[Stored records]
########################################

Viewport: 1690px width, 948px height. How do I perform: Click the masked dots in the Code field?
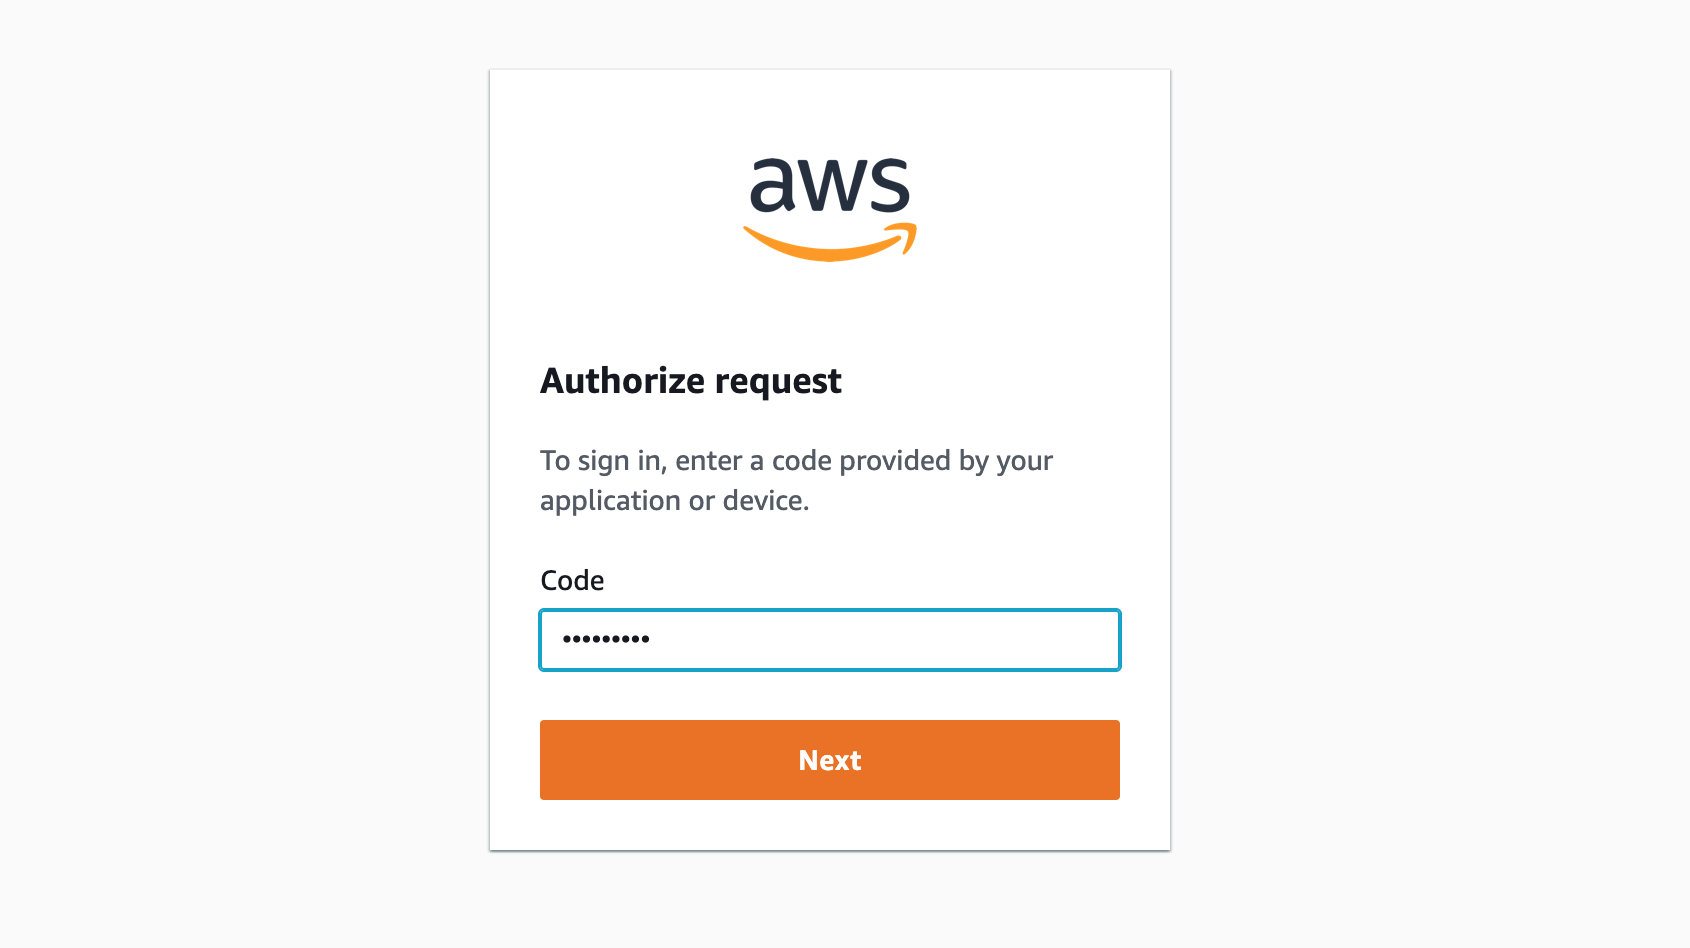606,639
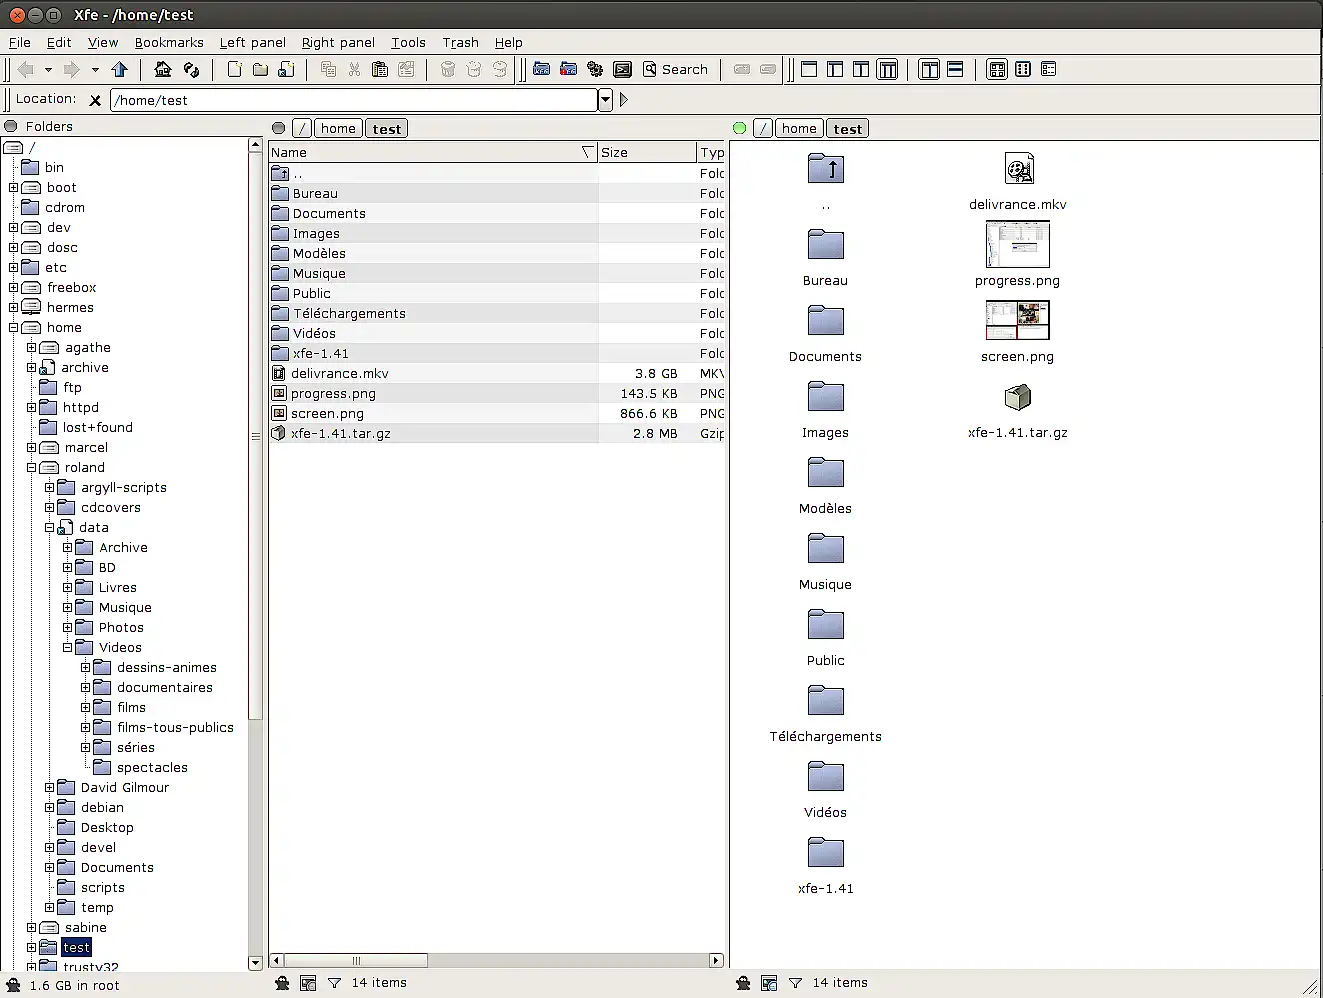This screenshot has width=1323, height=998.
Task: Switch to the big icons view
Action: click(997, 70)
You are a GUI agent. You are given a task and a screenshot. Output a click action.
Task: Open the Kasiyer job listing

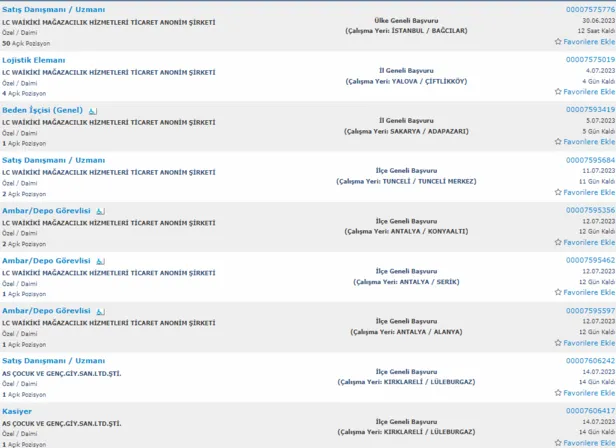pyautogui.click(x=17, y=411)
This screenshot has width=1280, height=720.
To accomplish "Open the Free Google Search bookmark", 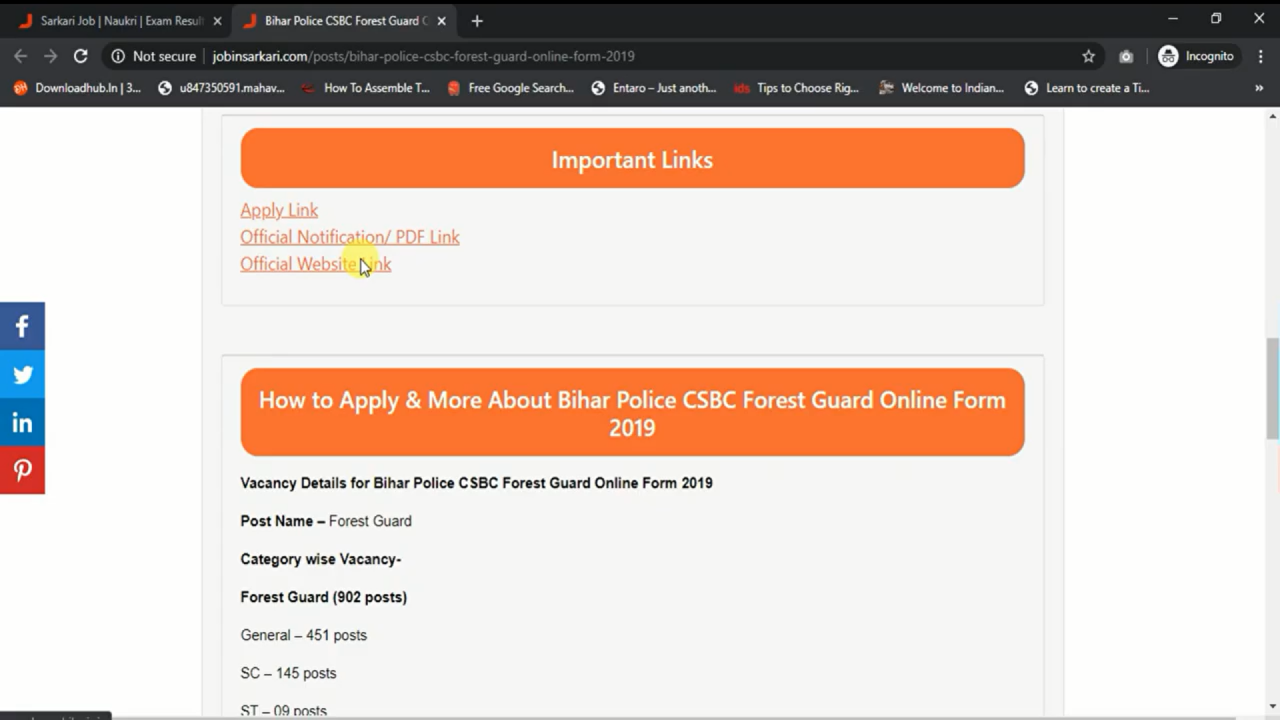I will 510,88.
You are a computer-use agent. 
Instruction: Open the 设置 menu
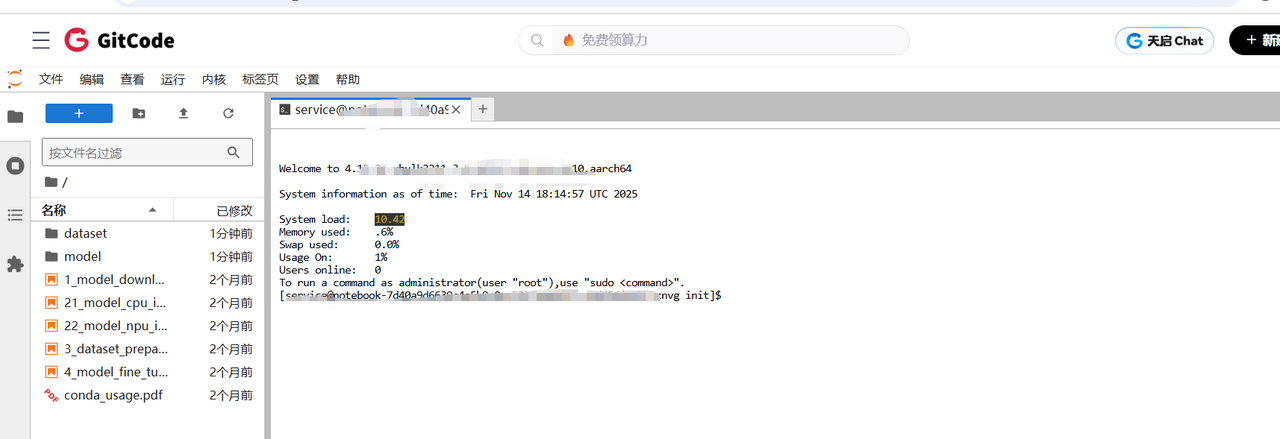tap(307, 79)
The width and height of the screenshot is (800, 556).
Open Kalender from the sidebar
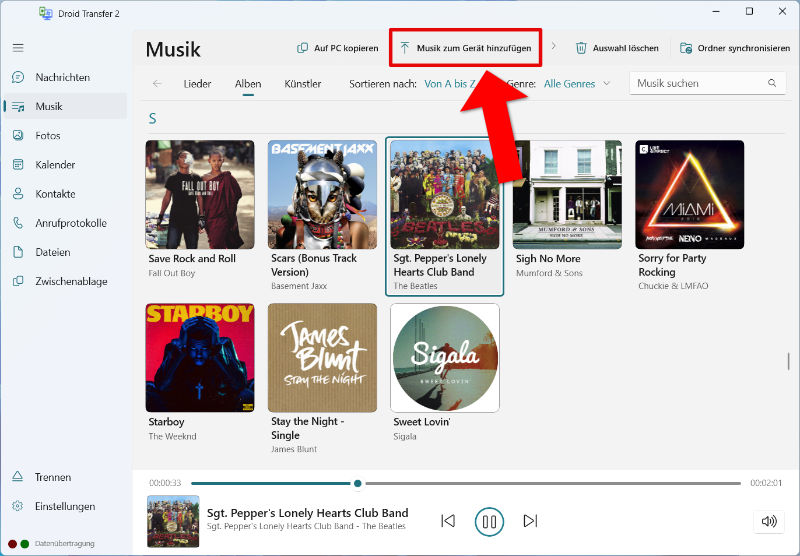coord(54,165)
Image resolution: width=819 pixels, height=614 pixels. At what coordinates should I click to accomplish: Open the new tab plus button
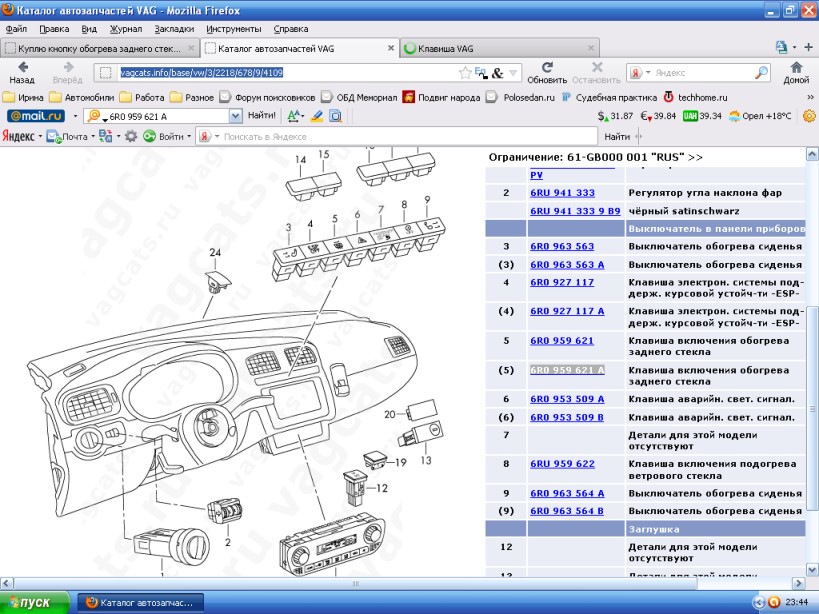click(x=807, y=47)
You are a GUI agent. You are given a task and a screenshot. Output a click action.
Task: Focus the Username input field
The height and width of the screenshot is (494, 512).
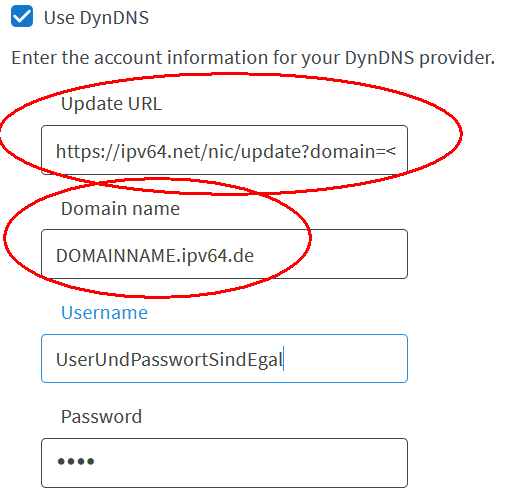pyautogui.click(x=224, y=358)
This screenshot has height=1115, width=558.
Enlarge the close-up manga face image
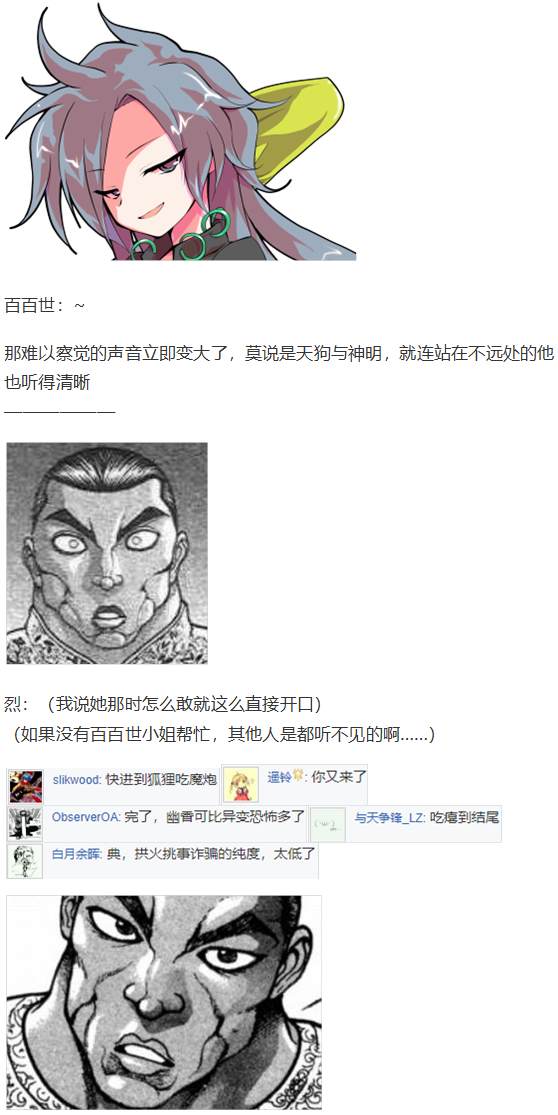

########################################

ABOUT THIS TASK:
Exactly the lines from the one with "Open Kalender from the sidebar" through the end of the entries above must be written out, and no pictures may be included.

ANSWER AREA:
Open Kalender from the sidebar
coord(54,165)
Image resolution: width=819 pixels, height=614 pixels. At what coordinates should I click to accomplish: Open the new tab plus button
click(x=807, y=47)
You are a GUI agent. You are given a task and a screenshot. Output a click action.
Task: Focus the Username input field
The height and width of the screenshot is (494, 512).
pyautogui.click(x=224, y=358)
This screenshot has height=1115, width=558.
Enlarge the close-up manga face image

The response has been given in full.